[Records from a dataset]

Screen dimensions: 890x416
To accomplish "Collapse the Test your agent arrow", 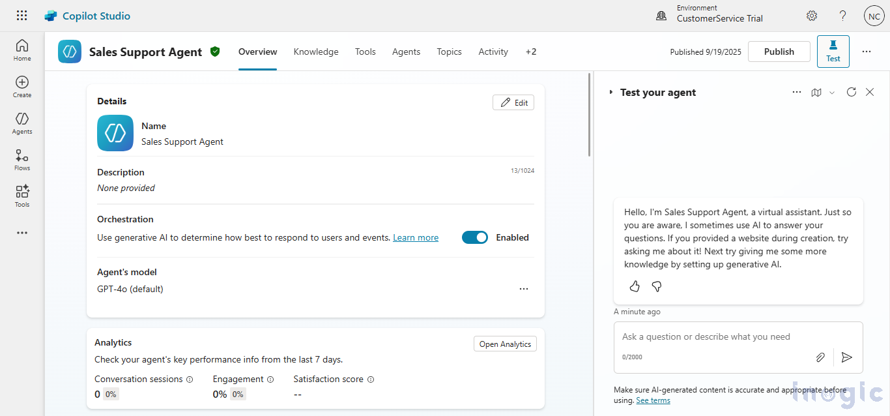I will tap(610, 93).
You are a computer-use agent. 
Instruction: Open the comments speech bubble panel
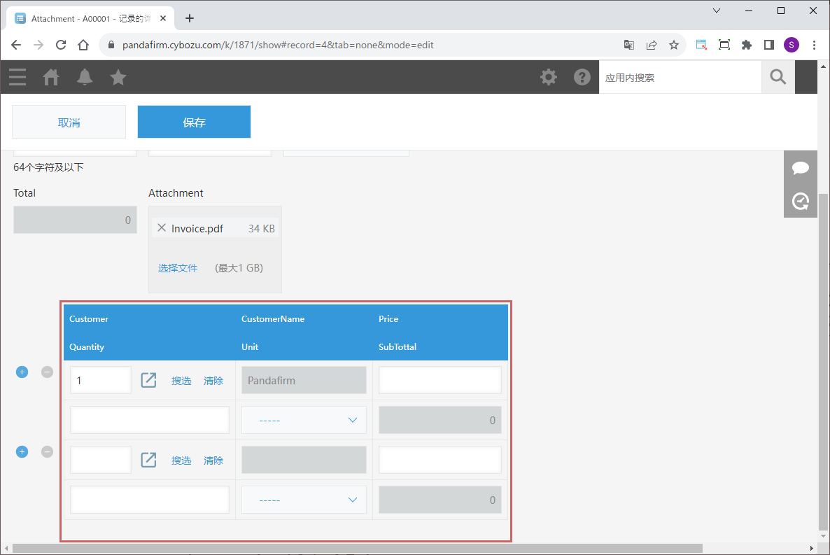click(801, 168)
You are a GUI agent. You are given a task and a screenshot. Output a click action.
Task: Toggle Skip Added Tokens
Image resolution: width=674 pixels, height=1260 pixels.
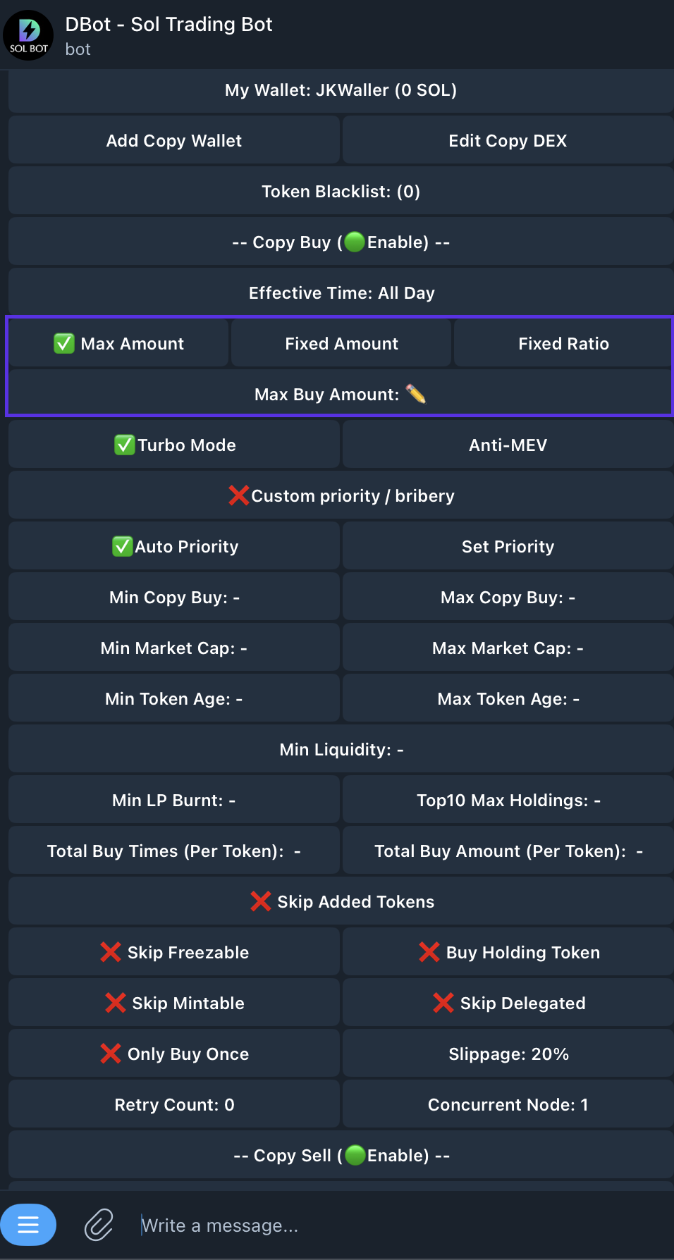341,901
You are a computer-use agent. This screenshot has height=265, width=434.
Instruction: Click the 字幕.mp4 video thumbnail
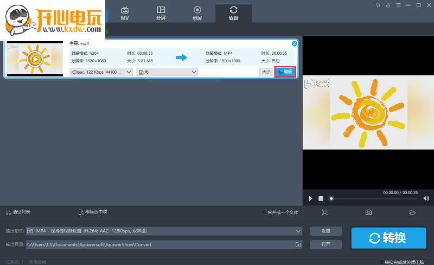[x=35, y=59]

* **What you have to do**: Your reply should consist of one number: how many lines above contain the word "computer".

* **Response box**: 2